Text excerpt:
How can a large language model (LLM) agent effectively learn from its own experiences-both achievements and setbacks-without undergoing full retraining? Google Research introduces ReasoningBank, an innovative memory framework designed for AI agents that transforms their interaction histories-including failures as well as successes-into reusable, high-level reasoning strategies. These distilled strategies are then retrieved to inform future decision-making, creating a continuous feedback loop that enables the agent to self-improve over time. When combined with memory-aware test-time scaling (MaTTS), this method achieves up to a 34.2% relative boost in effectiveness and reduces interaction steps by 16% across benchmarks in web navigation and software engineering, outperforming previous memory systems that rely on raw logs or success-only workflows.
Understanding the Challenge: Why Current LLM Agents Struggle to Learn
LLM agents are increasingly tasked with complex, multi-step operations such as web browsing, software debugging, and repository-level code fixes. However, a significant limitation is their inability to effectively accumulate and leverage past experiences. Traditional memory mechanisms often store raw interaction logs or rigid procedural workflows, which tend to be fragile when applied across different environments. Moreover, these systems typically overlook the valuable insights embedded in failure cases, where much of the actionable knowledge resides. ReasoningBank addresses this by reimagining memory as a collection of concise, human-readable strategy units that encapsulate transferable reasoning patterns, making them adaptable across diverse tasks and domains.

Description of the task:
Answer these questions using the ReasoningBank text.
(a) Which organization introduces ReasoningBank?
(b) By what percentage does the method reduce interaction steps when combined with MaTTS?
(c) What do traditional memory mechanisms often store?
The lines that follow have no connection to the text above.

Collected material:
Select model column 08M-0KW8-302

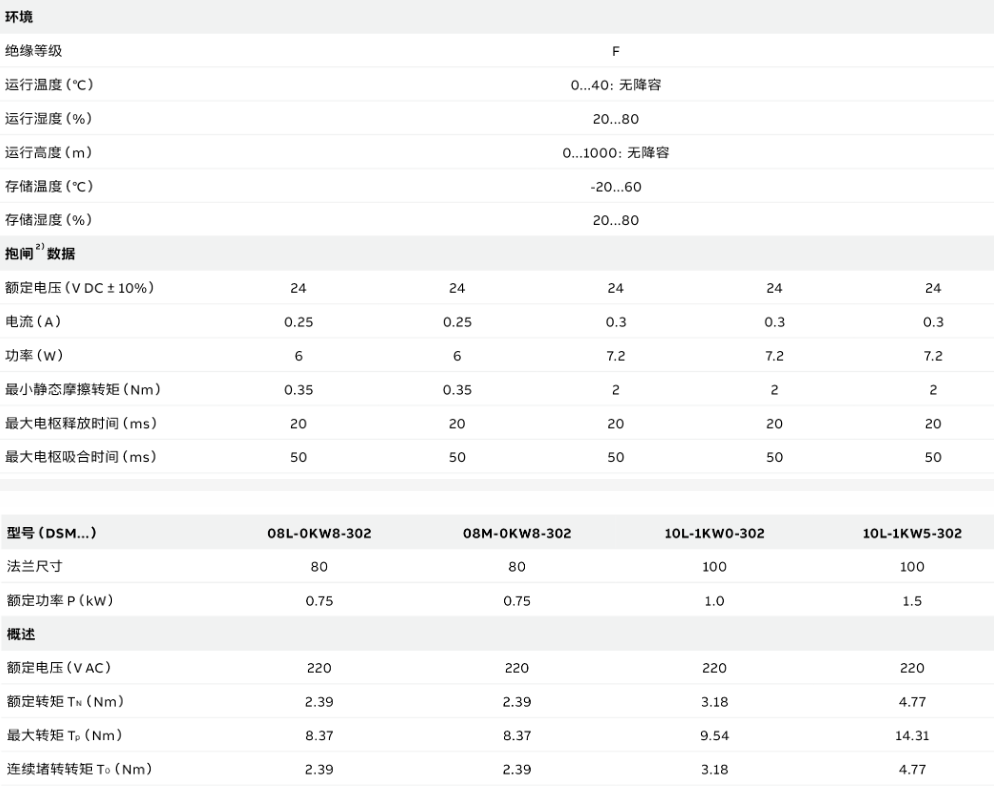coord(517,533)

Answer area:
(a) Google Research
(b) 16%
(c) Raw interaction logs or rigid procedural workflows